[Selected excerpt Boundary: Start]

By Alessandro Carosi
We call Mother, Brother, Father who is related by blood to someone but no one teach you that isn’t blood what tied you to someone but is something higher then that, by what we call DNA I have a Mother and a Brother but I feel nothing for them, there is no emotions involved, no feelings, nothing, they have been strangers to me all my life and as much I tried to create some sort of connections nothing come out of it merely because they were the ones to refuse it, my father died when I was 10 so I barely know him, my Mother to busy to keep everything and everyone alive with food and a roof on our head to develop some sort of relationship and only chance we had she haven’t been able to take it, what I call brother is more stranger to me then the people I met on the street, the parody is that I live together with him and for a while with his ex wife and daughter, they left and soon I will leave, you can’t give Love to someone that doesn’t want it and is busier to kill himself dragging down everyone on his way, I see family United like best friends and dreamed to be the same, I dreamed to talk to my Mum about my problems, my success, my failures and learning but in all my life all we talked about was about Herself and how miserable her life have been without to mention that in her misery she dragged me as well unaware of it and no chance that she could understand it, I try to look after her in the best way I can even if I call Mum someone that is such a stranger to me, I wished to develop some friendship with the person I call brother in this lifetime but his self destructive behaviour made me hate him and more time pass by and more I hate him, his selfishness, his immaturity and dishonesty, I Dreamed we could be close and talk to him, playing with my Niece and have dinner together laughing about life but again he Ruined everything as my Mother did, he is on her same miserable path and nothing I can do, just looking at him slowly dying, soon I will leave him as his wife did.

[Selected excerpt Boundary: End]

Requirement: Write out the essay about family above in full, word for word.

[Dataset Boundary: Start]

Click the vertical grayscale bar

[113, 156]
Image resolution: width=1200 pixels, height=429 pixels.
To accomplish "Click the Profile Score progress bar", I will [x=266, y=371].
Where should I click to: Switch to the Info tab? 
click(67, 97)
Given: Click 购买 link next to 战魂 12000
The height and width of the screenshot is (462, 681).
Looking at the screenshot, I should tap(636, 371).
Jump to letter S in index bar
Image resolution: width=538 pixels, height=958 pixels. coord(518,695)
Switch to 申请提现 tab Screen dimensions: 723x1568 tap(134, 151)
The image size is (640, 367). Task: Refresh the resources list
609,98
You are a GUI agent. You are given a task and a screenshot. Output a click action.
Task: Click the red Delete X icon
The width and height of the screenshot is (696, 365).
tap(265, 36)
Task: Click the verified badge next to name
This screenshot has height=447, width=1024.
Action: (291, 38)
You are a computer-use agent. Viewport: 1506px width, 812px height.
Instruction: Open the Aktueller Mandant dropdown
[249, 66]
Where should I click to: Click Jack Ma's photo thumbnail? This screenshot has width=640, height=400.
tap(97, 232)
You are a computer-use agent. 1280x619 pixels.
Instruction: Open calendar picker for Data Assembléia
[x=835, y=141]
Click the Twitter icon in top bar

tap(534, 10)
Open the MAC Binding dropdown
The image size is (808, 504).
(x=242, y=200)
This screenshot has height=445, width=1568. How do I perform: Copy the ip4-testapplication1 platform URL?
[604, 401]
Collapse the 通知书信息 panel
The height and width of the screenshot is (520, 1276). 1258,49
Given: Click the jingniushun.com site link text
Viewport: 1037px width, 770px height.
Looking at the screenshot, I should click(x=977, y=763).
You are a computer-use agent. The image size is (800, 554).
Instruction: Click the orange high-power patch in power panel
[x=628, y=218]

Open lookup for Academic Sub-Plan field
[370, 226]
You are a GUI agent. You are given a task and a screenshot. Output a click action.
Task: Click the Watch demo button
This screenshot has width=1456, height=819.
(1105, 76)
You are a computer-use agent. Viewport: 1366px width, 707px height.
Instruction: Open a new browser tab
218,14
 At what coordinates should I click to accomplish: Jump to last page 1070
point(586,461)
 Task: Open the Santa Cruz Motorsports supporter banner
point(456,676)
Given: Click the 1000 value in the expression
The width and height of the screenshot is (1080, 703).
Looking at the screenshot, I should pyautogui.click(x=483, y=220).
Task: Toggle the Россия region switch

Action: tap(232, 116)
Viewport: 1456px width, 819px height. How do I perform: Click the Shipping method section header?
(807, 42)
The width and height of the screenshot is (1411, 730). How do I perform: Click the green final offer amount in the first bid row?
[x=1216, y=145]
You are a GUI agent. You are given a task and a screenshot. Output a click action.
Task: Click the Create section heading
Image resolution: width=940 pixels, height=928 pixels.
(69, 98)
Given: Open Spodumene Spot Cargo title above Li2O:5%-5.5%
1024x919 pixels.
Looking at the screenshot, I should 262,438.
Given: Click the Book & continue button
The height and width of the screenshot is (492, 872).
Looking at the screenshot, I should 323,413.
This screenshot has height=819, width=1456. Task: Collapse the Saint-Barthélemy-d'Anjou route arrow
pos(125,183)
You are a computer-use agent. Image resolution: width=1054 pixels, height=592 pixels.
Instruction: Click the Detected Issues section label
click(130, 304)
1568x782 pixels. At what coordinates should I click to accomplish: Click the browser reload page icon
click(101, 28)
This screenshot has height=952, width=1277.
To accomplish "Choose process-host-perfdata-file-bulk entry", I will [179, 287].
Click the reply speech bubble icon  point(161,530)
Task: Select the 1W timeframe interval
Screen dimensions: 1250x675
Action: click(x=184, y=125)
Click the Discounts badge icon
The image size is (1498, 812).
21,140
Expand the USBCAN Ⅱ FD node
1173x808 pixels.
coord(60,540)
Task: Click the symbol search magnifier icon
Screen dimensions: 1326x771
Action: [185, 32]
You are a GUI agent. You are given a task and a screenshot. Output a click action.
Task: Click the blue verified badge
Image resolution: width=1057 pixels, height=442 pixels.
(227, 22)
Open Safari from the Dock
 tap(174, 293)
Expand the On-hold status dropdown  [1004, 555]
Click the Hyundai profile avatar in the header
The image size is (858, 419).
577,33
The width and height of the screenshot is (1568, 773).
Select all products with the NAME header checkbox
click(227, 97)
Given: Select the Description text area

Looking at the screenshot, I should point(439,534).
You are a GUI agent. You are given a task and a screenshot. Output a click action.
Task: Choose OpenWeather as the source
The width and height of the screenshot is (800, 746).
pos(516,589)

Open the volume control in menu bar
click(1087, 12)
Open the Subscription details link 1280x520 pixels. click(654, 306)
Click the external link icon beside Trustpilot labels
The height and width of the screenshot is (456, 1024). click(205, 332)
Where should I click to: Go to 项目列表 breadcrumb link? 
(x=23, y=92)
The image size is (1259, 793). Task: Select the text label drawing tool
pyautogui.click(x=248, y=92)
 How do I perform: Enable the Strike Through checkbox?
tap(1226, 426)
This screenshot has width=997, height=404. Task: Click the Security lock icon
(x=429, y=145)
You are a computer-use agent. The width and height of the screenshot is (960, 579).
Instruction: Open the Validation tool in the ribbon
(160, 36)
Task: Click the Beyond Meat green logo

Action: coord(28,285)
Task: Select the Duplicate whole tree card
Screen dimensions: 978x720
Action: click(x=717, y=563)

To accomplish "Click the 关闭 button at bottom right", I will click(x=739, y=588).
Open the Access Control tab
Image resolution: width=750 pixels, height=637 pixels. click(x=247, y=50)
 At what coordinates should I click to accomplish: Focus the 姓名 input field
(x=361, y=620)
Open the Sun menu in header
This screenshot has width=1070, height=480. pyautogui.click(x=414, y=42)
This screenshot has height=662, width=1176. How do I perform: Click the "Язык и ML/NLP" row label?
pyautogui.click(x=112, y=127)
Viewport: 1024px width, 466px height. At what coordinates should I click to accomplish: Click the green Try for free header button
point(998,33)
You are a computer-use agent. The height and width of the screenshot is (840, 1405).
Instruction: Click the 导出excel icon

[Dataset Boundary: End]

Answer space:
By Alessandro Carosi
We call Mother, Brother, Father who is related by blood to someone but no one teach you that isn’t blood what tied you to someone but is something higher then that, by what we call DNA I have a Mother and a Brother but I feel nothing for them, there is no emotions involved, no feelings, nothing, they have been strangers to me all my life and as much I tried to create some sort of connections nothing come out of it merely because they were the ones to refuse it, my father died when I was 10 so I barely know him, my Mother to busy to keep everything and everyone alive with food and a roof on our head to develop some sort of relationship and only chance we had she haven’t been able to take it, what I call brother is more stranger to me then the people I met on the street, the parody is that I live together with him and for a while with his ex wife and daughter, they left and soon I will leave, you can’t give Love to someone that doesn’t want it and is busier to kill himself dragging down everyone on his way, I see family United like best friends and dreamed to be the same, I dreamed to talk to my Mum about my problems, my success, my failures and learning but in all my life all we talked about was about Herself and how miserable her life have been without to mention that in her misery she dragged me as well unaware of it and no chance that she could understand it, I try to look after her in the best way I can even if I call Mum someone that is such a stranger to me, I wished to develop some friendship with the person I call brother in this lifetime but his self destructive behaviour made me hate him and more time pass by and more I hate him, his selfishness, his immaturity and dishonesty, I Dreamed we could be close and talk to him, playing with my Niece and have dinner together laughing about life but again he Ruined everything as my Mother did, he is on her same miserable path and nothing I can do, just looking at him slowly dying, soon I will leave him as his wife did.